Earlier, researchers at the University of Queensland had solved the billion-dollar 'chicken or egg' paradox

A research conducted by a team of scientists at Bristol University has found that animal embryos evolved before animals. Until now, the evolution of animals was studied by analyzing living animals and their relatives.

But now, the research team has found that fossilized embryos that resemble multicellular stages in the life cycle of single-celled relatives of animals, which indicates that animal embryos started evolving first.
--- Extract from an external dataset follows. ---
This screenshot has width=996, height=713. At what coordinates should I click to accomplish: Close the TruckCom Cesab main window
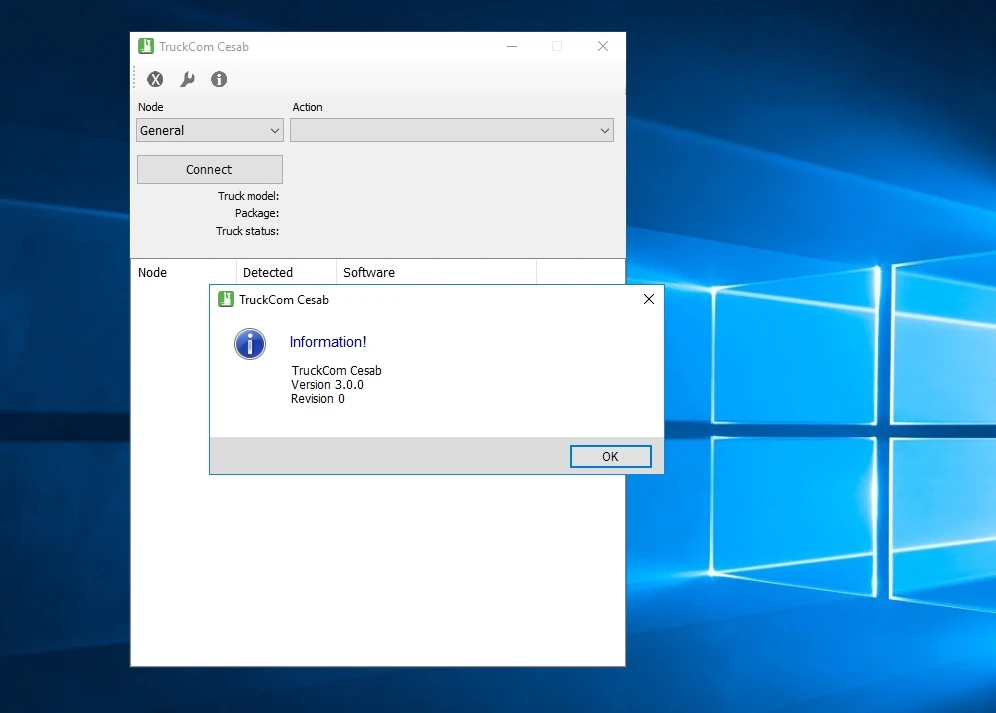(603, 46)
Animal embryo evolved first

Primate embryo
Day 17 of a cultured primate embryo; the various colors indicate markers of cellular differentiation (specialization). Weizhi Ji/Kunming University of Science and Technology

During the study, researchers discovered these fossils from 609 million-year-old rocks in the Guizhou Province of South China. Scientists have named these fossils Caveasphaera, and they are just only about half a millimetre in diameter. X-ray analysis done on these fossils revealed that they were preserved all the way down to their component cells.

"X-Ray tomographic microscopy works like a medical CT scanner but allows us to see features that are less than a thousandth of a millimetre in size. We were able to sort the fossils into growth stages, reconstructing the embryology of Caveasphaera," said Kelly Vargas, a researcher at the University of Bristol's School of Earth Sciences in a recent statement.
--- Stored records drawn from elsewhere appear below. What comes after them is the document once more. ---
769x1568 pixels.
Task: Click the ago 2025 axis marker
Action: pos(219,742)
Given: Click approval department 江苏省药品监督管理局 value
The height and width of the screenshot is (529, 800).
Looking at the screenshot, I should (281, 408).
Did embryo develop into complex organs?

Zongjun Yin, from Nanjing Institute of Geology and Palaeontology in China, who is the co-author of the study suggested that Caveasphaera sorted its cells during embryo development in just the same way as living animals that include human beings. However, he made it clear that there is no evidence that these embryos developed into complex organs.

"Caveasphaera had a life cycle like the close living relatives of animals, which alternate between single-celled and multicellular stages. However, Caveasphaera goes one step further, reorganizing those cells during embryology," said John Cunningham, co-author of the study.

Few months back, a study conducted by a team of experts at the University of Queensland and Neel Institute had solved the billion-dollar 'chicken or egg' paradox. After using various theories of quantum physics, researchers found that both the chicken and egg can come first. However, another study conducted in 2014 argued that chicken came first, as proteins found in the body of chicken are necessary to form an egg.